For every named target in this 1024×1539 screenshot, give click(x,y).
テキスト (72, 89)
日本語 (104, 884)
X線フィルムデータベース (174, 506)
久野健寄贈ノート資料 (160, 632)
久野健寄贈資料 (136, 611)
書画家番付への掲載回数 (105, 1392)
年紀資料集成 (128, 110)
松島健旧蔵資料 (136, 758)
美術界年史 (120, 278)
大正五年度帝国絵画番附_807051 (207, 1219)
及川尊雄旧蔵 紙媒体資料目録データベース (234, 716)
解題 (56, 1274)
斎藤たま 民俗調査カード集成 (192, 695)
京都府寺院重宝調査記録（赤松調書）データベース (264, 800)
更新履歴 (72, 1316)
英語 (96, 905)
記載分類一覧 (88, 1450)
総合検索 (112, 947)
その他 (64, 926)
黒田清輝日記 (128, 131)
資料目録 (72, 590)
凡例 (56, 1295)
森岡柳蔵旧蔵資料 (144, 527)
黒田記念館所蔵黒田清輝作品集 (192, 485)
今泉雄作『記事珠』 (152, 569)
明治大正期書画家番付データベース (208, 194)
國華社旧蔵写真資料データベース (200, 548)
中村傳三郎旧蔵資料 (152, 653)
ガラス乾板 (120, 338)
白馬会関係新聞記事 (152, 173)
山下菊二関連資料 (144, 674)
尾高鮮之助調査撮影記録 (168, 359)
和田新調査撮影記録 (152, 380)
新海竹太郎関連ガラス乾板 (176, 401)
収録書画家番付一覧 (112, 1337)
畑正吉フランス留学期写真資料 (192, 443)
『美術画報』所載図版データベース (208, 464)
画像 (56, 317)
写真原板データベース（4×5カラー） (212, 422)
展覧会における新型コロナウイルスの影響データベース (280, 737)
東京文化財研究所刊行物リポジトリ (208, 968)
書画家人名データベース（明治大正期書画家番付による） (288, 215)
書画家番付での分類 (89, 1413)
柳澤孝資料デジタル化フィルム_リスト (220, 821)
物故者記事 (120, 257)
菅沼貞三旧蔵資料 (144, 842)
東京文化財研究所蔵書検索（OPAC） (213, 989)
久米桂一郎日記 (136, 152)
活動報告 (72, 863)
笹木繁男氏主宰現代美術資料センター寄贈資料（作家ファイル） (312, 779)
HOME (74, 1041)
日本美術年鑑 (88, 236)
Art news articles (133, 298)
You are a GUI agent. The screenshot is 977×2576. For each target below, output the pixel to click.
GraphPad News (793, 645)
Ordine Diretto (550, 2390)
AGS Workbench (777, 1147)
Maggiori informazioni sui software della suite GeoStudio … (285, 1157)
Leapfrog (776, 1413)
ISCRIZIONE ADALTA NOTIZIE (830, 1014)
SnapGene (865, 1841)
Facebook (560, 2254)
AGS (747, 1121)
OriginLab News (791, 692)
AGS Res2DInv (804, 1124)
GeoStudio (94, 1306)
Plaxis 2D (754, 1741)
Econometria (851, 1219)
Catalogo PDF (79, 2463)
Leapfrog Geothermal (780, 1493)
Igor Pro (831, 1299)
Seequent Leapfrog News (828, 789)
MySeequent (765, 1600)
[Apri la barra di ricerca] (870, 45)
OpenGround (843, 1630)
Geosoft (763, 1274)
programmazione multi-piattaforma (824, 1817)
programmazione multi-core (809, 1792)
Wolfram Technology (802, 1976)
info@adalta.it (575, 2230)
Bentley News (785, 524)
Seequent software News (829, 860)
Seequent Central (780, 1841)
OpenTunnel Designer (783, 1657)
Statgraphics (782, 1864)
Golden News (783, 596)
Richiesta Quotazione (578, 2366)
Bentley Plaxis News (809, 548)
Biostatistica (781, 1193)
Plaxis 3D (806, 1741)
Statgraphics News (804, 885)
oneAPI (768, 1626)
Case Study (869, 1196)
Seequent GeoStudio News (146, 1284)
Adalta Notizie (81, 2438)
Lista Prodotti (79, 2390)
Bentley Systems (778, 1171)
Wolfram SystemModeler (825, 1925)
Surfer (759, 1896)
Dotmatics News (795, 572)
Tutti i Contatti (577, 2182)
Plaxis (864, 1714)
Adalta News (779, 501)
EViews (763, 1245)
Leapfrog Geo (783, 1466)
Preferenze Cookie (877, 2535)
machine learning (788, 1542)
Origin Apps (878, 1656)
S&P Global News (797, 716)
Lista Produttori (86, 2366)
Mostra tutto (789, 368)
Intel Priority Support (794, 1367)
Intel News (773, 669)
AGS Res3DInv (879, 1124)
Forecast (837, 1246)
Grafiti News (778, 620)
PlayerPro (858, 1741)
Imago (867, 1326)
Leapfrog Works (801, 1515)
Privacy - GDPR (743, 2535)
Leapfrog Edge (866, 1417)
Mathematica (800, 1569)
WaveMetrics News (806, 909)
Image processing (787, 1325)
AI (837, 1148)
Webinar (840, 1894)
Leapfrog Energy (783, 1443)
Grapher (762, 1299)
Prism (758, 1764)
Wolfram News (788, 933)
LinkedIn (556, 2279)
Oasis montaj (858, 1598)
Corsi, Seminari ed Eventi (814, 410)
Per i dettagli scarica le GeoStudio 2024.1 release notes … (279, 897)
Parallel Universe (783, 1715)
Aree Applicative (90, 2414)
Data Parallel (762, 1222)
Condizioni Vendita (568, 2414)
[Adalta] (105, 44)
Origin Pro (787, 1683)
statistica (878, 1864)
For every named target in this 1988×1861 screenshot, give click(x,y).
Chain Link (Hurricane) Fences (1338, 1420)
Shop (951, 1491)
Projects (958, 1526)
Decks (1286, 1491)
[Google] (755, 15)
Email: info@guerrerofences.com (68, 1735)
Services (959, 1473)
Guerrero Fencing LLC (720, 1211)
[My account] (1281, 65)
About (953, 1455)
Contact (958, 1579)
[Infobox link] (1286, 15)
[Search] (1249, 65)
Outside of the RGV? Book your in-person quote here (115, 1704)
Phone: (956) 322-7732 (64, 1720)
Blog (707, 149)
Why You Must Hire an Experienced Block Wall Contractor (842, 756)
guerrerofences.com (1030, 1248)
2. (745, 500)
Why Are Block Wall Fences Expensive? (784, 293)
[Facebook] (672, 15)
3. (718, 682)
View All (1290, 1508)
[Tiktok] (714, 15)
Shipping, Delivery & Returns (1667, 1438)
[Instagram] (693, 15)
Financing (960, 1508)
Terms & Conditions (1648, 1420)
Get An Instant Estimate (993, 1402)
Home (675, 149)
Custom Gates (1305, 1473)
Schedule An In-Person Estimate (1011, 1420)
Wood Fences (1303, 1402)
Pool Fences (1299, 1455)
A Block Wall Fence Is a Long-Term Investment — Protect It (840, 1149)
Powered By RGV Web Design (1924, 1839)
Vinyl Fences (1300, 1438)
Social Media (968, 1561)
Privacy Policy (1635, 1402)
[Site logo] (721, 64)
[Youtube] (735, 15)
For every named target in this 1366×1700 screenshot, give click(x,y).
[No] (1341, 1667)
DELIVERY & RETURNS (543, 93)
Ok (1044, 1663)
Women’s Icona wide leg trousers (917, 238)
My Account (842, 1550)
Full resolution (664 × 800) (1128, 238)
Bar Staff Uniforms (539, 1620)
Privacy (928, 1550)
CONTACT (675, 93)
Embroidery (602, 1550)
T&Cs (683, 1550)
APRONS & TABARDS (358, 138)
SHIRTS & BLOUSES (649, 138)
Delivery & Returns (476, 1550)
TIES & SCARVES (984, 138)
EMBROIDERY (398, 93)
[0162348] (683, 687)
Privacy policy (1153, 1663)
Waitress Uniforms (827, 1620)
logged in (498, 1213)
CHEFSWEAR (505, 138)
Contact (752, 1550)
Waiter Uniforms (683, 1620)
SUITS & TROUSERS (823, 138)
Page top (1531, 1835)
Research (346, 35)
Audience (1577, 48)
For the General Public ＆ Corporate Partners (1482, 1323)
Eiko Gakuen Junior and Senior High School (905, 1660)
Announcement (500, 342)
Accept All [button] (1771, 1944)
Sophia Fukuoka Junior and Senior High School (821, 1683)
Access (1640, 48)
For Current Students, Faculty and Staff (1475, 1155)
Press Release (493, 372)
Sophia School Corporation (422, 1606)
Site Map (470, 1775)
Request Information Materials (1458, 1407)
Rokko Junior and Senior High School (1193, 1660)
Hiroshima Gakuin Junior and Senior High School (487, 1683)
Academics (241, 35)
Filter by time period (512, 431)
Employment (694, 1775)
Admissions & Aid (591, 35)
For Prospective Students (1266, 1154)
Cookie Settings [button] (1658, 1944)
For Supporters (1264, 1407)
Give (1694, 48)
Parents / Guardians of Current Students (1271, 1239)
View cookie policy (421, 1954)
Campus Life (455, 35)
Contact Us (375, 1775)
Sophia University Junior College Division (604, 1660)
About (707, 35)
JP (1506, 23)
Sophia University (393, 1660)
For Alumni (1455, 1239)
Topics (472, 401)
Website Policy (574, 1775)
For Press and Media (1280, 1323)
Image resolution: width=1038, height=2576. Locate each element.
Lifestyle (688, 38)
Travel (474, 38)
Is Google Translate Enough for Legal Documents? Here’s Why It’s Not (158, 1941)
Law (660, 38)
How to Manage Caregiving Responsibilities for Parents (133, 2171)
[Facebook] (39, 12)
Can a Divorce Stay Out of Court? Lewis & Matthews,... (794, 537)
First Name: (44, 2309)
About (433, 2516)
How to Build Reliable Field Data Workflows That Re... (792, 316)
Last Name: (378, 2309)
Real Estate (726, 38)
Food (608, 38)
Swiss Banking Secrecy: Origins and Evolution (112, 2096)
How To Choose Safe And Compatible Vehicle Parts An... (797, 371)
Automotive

* [WHAT THE TASK REQUIRES]
Please copy each line from the material above in which the string "University" appears.

* [TASK ANSWER]
Sophia University Junior College Division (604, 1660)
Sophia University (393, 1660)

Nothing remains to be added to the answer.